» Problem to work on:
Write every entry out again with no changes, and leave the images behind.

Collected data entries
>>
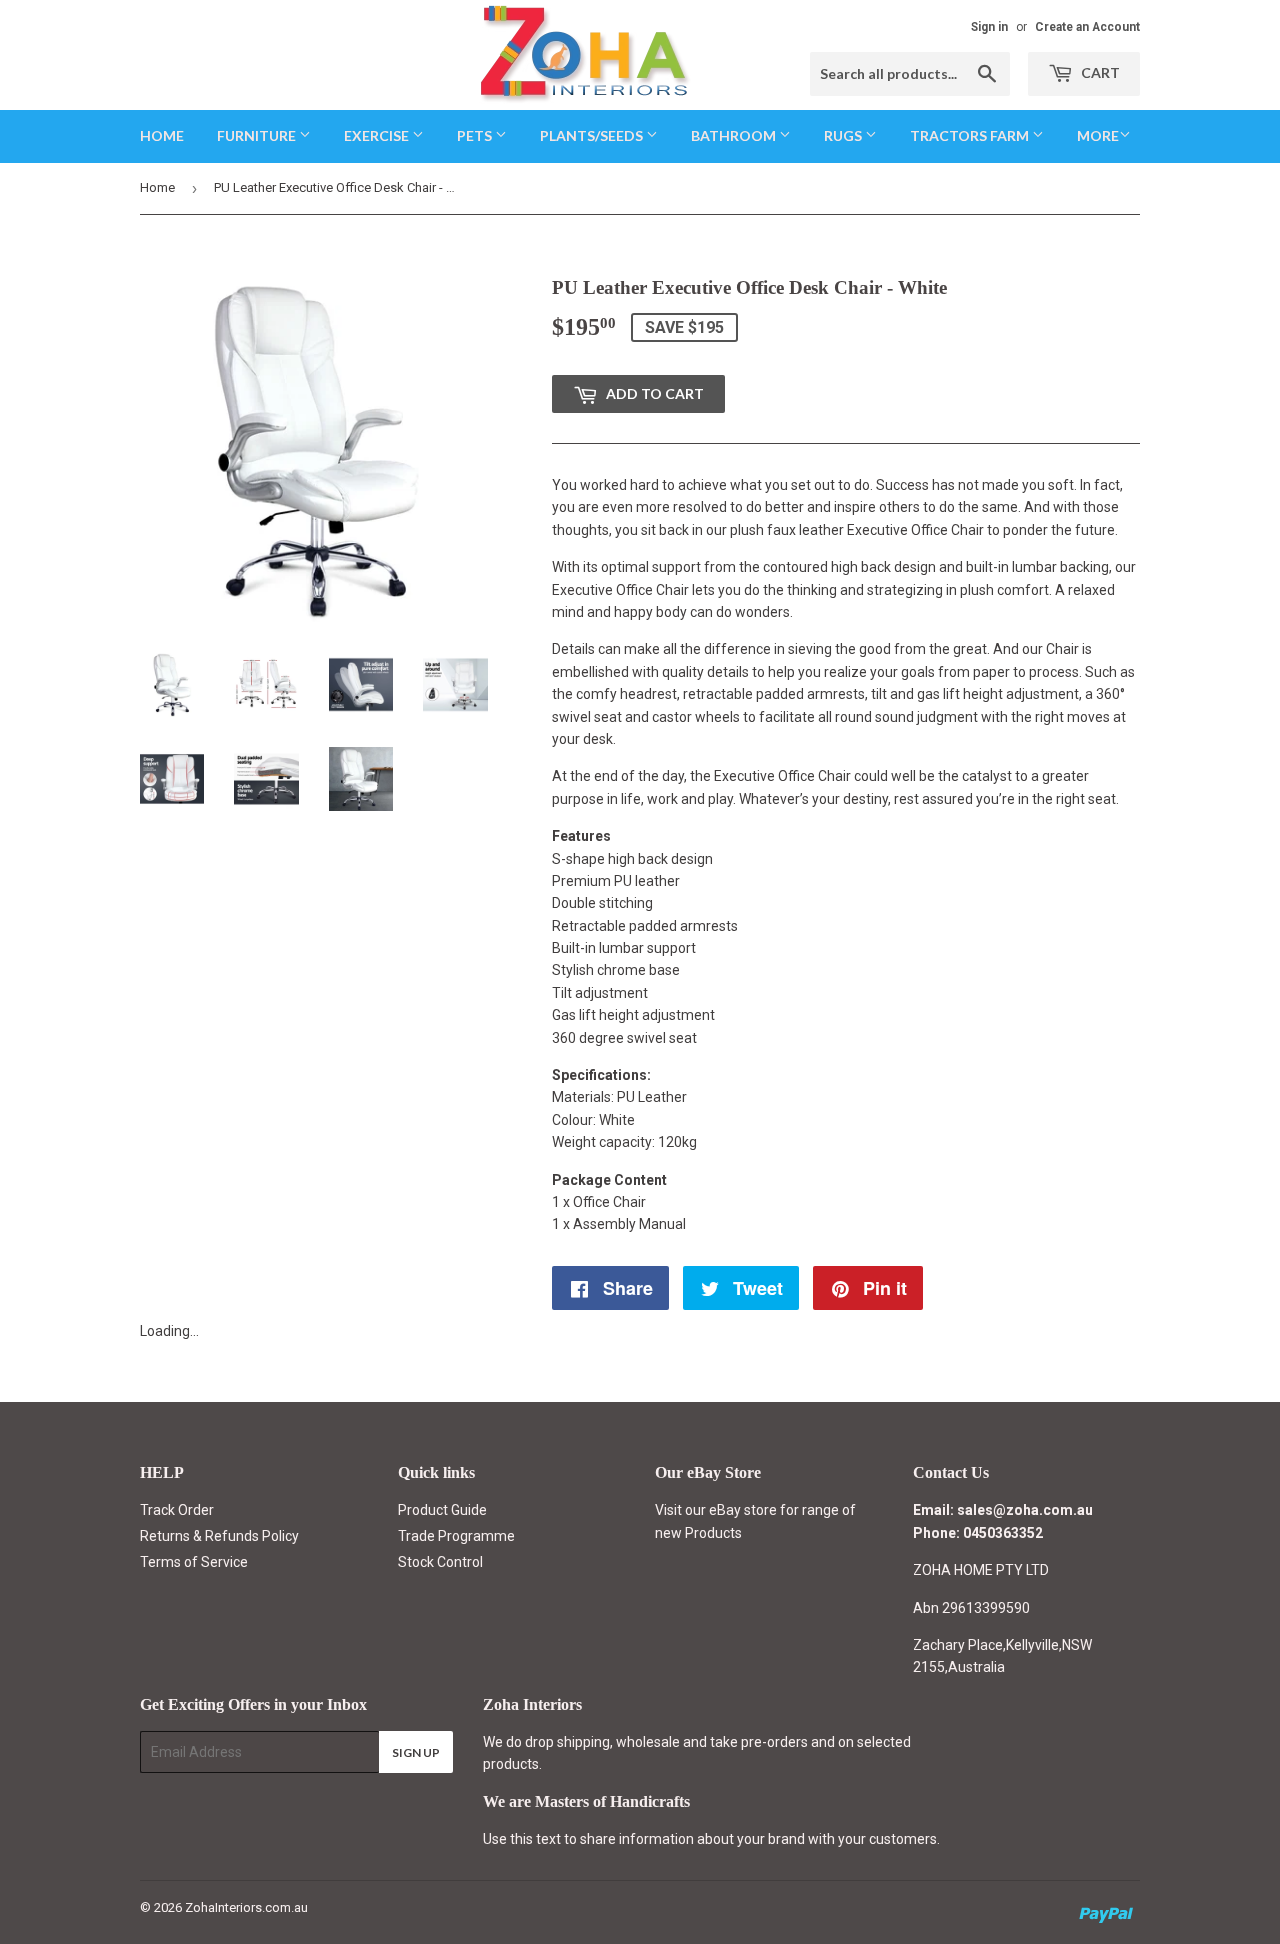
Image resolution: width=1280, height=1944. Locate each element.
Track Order (177, 1510)
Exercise (378, 135)
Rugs (844, 135)
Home (162, 135)
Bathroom (735, 135)
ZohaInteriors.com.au (246, 1907)
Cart (1099, 72)
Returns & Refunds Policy (219, 1536)
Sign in (989, 27)
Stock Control (440, 1562)
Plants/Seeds (593, 135)
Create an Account (1087, 27)
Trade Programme (456, 1536)
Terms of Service (194, 1562)
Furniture (258, 135)
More (1098, 135)
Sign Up (416, 1752)
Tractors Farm (971, 135)
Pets (476, 135)
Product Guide (442, 1510)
<<
» Solution to this exercise:
Image resolution: width=1280, height=1944. Locate each element.
Track Order (177, 1510)
Exercise (378, 135)
Rugs (844, 135)
Home (162, 135)
Bathroom (735, 135)
ZohaInteriors.com.au (246, 1907)
Cart (1099, 72)
Returns & Refunds Policy (219, 1536)
Sign in (989, 27)
Stock Control (440, 1562)
Plants/Seeds (593, 135)
Create an Account (1087, 27)
Trade Programme (456, 1536)
Terms of Service (194, 1562)
Furniture (258, 135)
More (1098, 135)
Sign Up (416, 1752)
Tractors Farm (971, 135)
Pets (476, 135)
Product Guide (442, 1510)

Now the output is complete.